Private ‘AI Supercomputer’ Runs 120B-Parameter LLMs On-System, Tiiny AI Says

December 11, 2025

33

It’s typically stated that supercomputers of some many years in the past pack much less energy than right now’s sensible watches. Now we now have an organization, Tiiny AI Inc., claiming to have constructed the world’s smallest private AI supercomputer that may run a 120-billion-parameter giant language mannequin on-device — with out cloud connectivity, servers or GPUs.

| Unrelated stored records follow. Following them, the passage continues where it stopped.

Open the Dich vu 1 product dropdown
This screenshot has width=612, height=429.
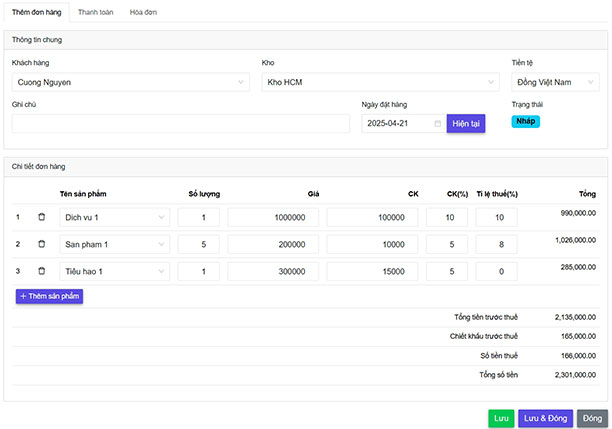114,217
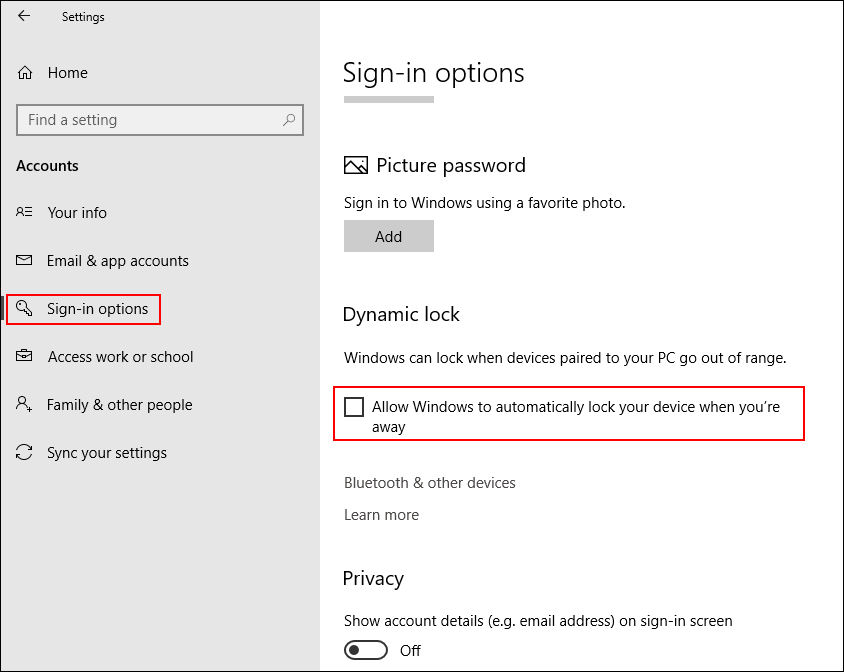Click the back arrow icon
This screenshot has width=844, height=672.
tap(24, 16)
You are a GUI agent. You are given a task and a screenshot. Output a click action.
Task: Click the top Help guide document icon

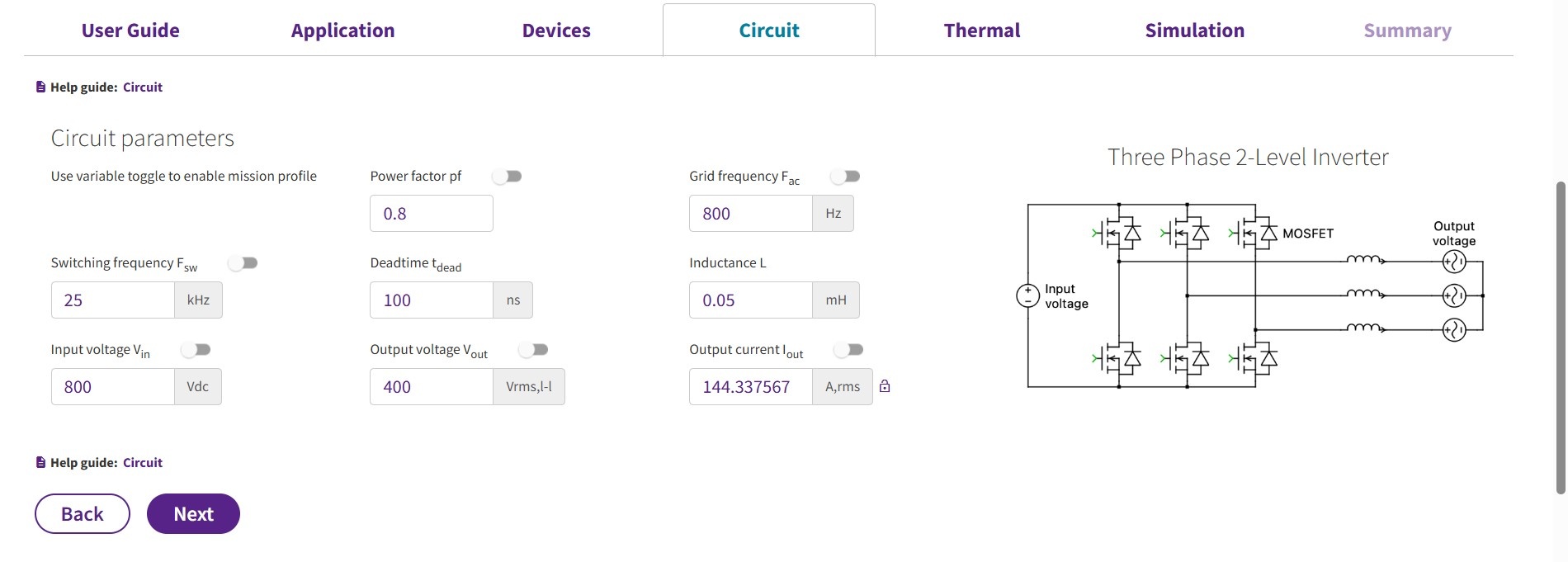pos(40,87)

The corporate stated the Arm-based product is powered by two know-how advances that make large-parameter LLMs viable on a compact machine.

TurboSparse, a neuron-level sparse activation method, improves inference effectivity whereas sustaining full mannequin intelligence.
PowerInfer, an open-source heterogeneous inference engine with greater than 8,000 GitHub stars, accelerates heavy LLM workloads dynamically distributing computation throughout CPU and NPU, enabling sever-grade efficiency at a fraction of conventional energy consumption.

Designed for energy-efficient private intelligence, Tiiny AI Pocket Lab runs inside a 65W energy envelope and permits large-model efficiency at a fraction of the vitality and carbon footprint of conventional GPU-based programs, Tiiny stated.

The corporate stated the bottleneck in right now’s AI ecosystem shouldn’t be computing energy — it’s dependence on the cloud.

“Cloud AI has introduced exceptional progress, however it additionally created dependency, vulnerability, and sustainability challenges,” stated Samar Bhoj, GTM Director of Tiiny AI. “With Tiiny AI Pocket Lab, we imagine intelligence shouldn’t belong to knowledge facilities, however to folks. This is step one towards making superior AI actually accessible, non-public, and private, by bringing the ability of enormous fashions from the cloud to each particular person machine.”

“The machine represents a serious shift within the trajectory of the AI business,” the corporate stated. “As cloud-based AI more and more struggles with sustainability considerations, rising vitality prices, international outages, the prohibitive prices of long-context processing, and rising privateness dangers, Tiiny AI introduces an alternate mannequin centered on private, moveable, and absolutely non-public intelligence.”

The machine has been verified by Guinness World Information below the class The Smallest MiniPC (100B LLM Regionally), in accordance with the corporate.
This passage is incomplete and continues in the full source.